Al Qaeda is in Iraq, intentionally inflaming sectarian hostilities, deliberately pushing for full scale civil war. They do this by launching attacks against Shia, Sunni, Kurds and coalition forces. To ensure the attacks provoke counterattacks, they make them particularly gruesome.

Five weeks ago, I came into a village near Baqubah with American and Iraqi soldiers. Al Qaeda had openly stated Baqubah was their worldwide headquarters — indeed, Al Qaeda leader Abu Musab al-Zarqawi was killed just a short drive away. Behind the village was a palm grove. I stood there, amid the crushing stench of death, and photographed the remains of decapitated children and murdered adults. I can still smell the rotting corpses of those children.

Clearly, not every terrorist in Iraq is Al Qaeda, but it is Al Qaeda that has been intentionally, openly, brazenly trying to stoke a civil war. As Al Qaeda is now being chased out of regions it once held without serious challenge, their tactics are tinged with desperation.

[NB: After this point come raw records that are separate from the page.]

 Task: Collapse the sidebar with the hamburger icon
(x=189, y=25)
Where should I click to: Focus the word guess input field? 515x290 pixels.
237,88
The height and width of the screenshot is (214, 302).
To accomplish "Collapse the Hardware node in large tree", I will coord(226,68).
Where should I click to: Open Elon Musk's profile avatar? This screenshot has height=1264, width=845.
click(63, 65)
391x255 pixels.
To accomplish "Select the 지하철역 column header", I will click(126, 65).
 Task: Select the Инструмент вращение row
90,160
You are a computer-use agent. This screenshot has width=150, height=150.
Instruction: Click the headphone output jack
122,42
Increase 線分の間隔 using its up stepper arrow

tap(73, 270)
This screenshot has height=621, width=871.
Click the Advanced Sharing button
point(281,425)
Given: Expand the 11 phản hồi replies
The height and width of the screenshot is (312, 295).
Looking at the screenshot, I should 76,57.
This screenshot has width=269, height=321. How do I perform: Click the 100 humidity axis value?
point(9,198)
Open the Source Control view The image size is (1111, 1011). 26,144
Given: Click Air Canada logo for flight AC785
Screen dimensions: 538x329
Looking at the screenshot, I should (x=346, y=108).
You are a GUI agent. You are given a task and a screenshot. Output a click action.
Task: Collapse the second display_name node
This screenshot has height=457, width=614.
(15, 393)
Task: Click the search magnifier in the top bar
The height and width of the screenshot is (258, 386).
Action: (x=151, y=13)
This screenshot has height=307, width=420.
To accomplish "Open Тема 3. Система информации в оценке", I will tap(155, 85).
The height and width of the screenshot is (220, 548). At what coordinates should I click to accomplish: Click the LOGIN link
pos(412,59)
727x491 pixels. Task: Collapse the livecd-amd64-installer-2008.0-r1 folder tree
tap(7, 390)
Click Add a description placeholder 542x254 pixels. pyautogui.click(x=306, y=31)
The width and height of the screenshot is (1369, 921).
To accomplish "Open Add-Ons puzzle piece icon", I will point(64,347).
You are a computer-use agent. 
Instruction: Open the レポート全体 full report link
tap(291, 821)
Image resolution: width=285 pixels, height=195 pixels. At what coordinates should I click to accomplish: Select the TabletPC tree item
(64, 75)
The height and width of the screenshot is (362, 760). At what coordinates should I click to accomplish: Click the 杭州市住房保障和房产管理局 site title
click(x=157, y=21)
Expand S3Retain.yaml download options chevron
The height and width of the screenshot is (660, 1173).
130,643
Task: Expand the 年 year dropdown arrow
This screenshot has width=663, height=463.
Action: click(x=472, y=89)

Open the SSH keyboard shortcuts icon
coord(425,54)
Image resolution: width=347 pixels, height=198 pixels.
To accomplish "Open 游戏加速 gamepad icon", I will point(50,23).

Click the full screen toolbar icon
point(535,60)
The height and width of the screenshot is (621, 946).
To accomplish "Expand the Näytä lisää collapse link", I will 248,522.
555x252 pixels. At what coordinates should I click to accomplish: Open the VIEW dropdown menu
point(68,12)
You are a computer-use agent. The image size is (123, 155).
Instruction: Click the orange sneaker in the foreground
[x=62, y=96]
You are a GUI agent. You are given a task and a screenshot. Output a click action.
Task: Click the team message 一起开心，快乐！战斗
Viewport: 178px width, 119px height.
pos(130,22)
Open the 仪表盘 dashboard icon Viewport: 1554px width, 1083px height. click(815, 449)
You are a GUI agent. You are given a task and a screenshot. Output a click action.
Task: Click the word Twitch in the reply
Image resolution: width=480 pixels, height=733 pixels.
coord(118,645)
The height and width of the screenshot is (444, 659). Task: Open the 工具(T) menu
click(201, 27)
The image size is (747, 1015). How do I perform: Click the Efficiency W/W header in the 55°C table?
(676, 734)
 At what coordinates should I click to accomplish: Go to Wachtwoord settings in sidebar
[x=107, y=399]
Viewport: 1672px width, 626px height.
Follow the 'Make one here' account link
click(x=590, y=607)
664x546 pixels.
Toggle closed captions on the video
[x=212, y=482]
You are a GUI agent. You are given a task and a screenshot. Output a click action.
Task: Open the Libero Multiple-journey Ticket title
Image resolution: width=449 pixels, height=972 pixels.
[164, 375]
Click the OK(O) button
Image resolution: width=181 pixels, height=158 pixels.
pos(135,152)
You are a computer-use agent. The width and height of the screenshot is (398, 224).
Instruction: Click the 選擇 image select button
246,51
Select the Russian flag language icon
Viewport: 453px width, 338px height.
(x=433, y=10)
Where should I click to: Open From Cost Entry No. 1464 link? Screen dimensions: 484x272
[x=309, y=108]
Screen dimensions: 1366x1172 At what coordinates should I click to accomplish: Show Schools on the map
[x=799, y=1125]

And some rather pointed conclusions:

1. Iraqis are uniting across sectarian lines to drive Al Qaeda in all its disguises out of Iraq, and they are empowered by the success they are having, each one creating a ripple effect of active citizenship.

2. The Iraqi Army is much more capable now than it was in 2005. It is not ready to go it alone, but if we keep working, that day will come.

3. General Petraeus is running the show. Petraeus may well prove to be to counterinsurgency warfare what Patton was to tank battles with Rommel, or what Churchill was to the Nazis.

Wow. That’s an incredible endorsement of General Petraeus. It was just a few months ago that we heard him damned with the faint praise of being called an “intellectual,” and derided as “arrogant” and “excessively ambitious.”

One Response to “Strong words from a man who has been living them”

  1. gs Says:

    General Petraeus took the leading role in authoring the Army/Marine counterinsurgency manual, which I just downloaded here.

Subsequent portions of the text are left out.